The picamera module can process images in such a way that they can be handled by OpenCV – the interface between the two is straightforward.  As such, within a few more minutes I was grabbing images live from the Pi camera module, and processing them with normal OpenCV Python calls.  I don’t yet know what would be involved in getting images from the camera from C++, but with a Python interface this good, it may not be necessary to worry about it (Python can of course call C/C++ routines anyway).

Initial impressions are that it all works beautifully.  On the *initial* setup, it seems to take about one second to capture a frame from the camera, but the good news is that OpenCV processing (standard pre-processing such as blurring, and Canny edge detection) are faster than I’d expect from a computer this size.  After playing with a few settings, I am now able to increase the frame rate to many frames per second at capture, and around 4 FPS even including some OpenCV work (colour conversion, blur, and Canny edge detection) – bearing in mind some of those are compute-intensive tasks, I think that’s impressive.

So yes:  The Raspberry Pi 2 and the Pi camera module are certainly suitable for computer vision tasks using OpenCV, and I have two contracts lined up already to work on this.

Some more OpenCV tricks

A busy month of OpenCV contracting for a number of clients, including some work in areas of OpenCV I’ve not used much, if at all, before (non-chargeable, of course – I only charge for productive time).

I am now more familiar than I ever thought I’d be with the HoughLines(P) and HoughCircles functions – the former of which is more complex than it first seems.  Like many things in computer vision, it takes some coaxing to get good results, and even more coaxing to get really robust results across a range of ‘real live’ images in the problem domain.

I have also worked a lot this month with the whole ‘camera calibration’ suite of functions, and then followed that up by gaining experience with the ‘project image points into the plane’ routines, which can lead to some interesting ‘augmented reality’ applications.  However, in my case, I’ve used them to simply determine exactly where (in the 2D image) a specific point in the 3D space would appear.  It works very well, and I have a project lined up ready to put this into action.

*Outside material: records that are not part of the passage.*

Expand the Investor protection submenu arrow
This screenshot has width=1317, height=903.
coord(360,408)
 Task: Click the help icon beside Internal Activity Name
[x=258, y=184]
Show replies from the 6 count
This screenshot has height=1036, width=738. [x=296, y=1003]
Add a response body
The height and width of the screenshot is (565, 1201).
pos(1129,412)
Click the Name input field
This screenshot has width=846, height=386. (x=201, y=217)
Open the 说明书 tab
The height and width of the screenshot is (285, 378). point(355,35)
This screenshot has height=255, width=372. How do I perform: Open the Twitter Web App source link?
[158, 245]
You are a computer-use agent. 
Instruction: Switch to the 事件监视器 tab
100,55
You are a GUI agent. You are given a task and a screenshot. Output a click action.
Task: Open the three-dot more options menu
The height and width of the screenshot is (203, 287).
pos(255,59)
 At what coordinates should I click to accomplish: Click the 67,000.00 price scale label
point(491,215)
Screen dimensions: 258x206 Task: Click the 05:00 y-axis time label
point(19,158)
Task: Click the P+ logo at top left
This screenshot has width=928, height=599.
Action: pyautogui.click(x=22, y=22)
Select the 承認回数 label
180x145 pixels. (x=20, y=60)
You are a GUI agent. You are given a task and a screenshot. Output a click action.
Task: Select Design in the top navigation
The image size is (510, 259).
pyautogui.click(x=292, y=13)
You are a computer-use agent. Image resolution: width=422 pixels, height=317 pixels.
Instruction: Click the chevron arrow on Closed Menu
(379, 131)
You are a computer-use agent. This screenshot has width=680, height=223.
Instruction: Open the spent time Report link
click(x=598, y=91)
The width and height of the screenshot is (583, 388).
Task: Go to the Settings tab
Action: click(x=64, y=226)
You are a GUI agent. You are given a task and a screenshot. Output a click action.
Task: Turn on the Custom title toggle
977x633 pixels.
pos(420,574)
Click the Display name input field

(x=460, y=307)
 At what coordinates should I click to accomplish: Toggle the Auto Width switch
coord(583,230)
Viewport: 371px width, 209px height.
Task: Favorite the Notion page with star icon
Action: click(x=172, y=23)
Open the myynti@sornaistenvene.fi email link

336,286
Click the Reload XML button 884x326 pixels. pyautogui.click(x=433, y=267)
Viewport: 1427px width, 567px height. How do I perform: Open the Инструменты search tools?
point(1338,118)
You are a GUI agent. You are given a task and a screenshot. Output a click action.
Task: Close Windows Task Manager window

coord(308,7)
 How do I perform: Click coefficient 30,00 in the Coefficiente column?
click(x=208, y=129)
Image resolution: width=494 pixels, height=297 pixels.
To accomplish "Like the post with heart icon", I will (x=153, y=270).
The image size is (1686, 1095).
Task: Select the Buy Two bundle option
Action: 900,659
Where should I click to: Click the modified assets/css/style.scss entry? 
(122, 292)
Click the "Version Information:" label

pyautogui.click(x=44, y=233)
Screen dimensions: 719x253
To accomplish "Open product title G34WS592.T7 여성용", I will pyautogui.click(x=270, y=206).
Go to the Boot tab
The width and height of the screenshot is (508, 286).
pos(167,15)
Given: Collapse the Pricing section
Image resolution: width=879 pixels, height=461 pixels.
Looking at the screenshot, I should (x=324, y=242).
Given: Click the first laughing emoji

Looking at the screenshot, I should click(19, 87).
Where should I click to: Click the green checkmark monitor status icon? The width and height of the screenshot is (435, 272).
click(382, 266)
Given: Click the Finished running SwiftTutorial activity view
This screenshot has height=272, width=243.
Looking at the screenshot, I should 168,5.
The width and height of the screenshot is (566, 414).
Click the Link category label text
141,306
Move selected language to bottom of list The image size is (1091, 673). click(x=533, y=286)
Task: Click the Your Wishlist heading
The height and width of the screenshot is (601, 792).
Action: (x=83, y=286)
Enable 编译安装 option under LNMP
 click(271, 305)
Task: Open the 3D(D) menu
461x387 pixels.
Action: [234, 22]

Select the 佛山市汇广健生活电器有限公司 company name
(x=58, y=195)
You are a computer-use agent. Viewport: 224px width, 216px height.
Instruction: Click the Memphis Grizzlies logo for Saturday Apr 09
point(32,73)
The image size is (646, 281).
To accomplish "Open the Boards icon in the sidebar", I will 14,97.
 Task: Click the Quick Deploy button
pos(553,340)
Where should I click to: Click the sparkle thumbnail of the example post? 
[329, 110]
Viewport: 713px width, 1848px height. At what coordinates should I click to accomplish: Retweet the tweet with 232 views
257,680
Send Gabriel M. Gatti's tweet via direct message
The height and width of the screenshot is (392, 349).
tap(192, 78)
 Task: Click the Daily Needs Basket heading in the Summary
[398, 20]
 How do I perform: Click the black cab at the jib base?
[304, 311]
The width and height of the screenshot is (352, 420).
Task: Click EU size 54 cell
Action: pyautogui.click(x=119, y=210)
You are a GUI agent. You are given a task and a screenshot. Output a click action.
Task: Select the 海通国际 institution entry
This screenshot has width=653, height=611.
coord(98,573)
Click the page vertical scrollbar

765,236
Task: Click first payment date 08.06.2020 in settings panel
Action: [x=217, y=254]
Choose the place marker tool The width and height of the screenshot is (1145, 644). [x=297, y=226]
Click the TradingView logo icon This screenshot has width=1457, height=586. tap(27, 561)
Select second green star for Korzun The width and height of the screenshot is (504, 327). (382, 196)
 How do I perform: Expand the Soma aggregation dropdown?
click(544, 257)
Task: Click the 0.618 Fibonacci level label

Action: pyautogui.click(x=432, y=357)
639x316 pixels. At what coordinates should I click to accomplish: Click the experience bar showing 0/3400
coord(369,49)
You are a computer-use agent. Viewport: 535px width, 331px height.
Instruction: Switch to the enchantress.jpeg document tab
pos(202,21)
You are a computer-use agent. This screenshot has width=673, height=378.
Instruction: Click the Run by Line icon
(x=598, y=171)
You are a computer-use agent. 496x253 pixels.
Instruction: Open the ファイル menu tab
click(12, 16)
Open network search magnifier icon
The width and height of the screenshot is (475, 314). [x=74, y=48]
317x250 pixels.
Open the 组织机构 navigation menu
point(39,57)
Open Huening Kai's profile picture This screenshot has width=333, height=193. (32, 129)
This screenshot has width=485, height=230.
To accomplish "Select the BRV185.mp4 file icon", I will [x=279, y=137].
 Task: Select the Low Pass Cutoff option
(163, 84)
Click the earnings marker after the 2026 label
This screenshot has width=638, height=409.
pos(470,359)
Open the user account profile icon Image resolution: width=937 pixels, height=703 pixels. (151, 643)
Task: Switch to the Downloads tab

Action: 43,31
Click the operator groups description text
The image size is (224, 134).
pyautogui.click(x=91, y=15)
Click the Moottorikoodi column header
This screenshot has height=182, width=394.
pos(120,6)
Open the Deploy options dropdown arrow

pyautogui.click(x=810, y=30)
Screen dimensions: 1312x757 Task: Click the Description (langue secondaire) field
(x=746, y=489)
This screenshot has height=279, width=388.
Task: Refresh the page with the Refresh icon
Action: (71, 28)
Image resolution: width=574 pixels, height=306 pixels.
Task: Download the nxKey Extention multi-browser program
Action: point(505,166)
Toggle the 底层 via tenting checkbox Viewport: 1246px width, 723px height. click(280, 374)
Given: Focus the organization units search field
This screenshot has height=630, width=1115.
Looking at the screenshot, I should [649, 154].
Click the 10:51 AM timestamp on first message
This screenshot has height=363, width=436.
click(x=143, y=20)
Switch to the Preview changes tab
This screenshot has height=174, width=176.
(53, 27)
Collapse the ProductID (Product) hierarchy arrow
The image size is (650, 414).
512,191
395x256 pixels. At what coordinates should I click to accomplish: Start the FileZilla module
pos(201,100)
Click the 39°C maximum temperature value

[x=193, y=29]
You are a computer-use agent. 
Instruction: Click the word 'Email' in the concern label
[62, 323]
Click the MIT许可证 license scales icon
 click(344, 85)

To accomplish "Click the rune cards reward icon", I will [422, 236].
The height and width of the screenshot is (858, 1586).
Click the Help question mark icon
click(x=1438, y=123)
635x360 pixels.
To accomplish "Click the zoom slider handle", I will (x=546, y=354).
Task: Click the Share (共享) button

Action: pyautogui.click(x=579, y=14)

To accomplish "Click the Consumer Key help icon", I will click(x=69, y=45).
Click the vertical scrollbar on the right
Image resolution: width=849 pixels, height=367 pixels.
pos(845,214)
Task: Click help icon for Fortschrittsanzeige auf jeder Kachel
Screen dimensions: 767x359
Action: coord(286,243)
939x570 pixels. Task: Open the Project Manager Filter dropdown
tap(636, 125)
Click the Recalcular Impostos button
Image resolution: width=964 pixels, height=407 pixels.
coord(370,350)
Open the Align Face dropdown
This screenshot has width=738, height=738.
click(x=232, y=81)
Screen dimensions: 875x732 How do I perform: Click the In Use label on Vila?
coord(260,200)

I’ve revisited one of my ‘favourite’ (i.e. most used) parts of the library:  contour finding, and associated pre- and post-processing, but this time all from Python.

During the last few days, I’ve started looking at 2D pose estimation:  specifically in this case, trying to determine the location of a known set of 2D points in a target image, given possible translation, rotation and scale invariance.  Not finished with that one, yet.

Last (but not least – this isn’t going to go away) I’ve been making an effort to learn Git.  I was pleased to find this simple guide, which at least let me get on with my work while I learn the rest.

OpenCV with Python – first impressions

I’ve spent a month or so trying to make an effort to learn Python, mostly by forcing myself to do any new ‘prototype’ vision / OpenCV work in the language.  This has cost me some money – I only charge for ‘productive’ time, not ‘learning’ time, and at times the temptation to go back to ‘nice familiar C++’ has been great.  But I’ve made good progress with Python, and I’m glad I’ve stuck at it.  Apart from anything else, the language itself isn’t hard to pick up.

The pros and cons from a computer vision perspective are roughly as expected.  It can be slower to run, but depending on how the code is written, it’s not a big difference.  Once ‘inside’ the OpenCV functions, the speed appears to be about the same (as you’d expect:  it’s just a wrapper for the same code), but any code run actually in Python needs careful planning, and if large amounts of compution were going to be done, C++ would no doubt still be the best bet.

But anything it lacks in runtime speed, it certainly makes up for in speed of development.  As a prototyping language, I think I’m already more productive in Python than C++ (and that’s after 20+ years of C++, and a month of part-time Python).  There will always be more to learn, of course, but I think I’m at the point where the learning curve is beginning to get less steep.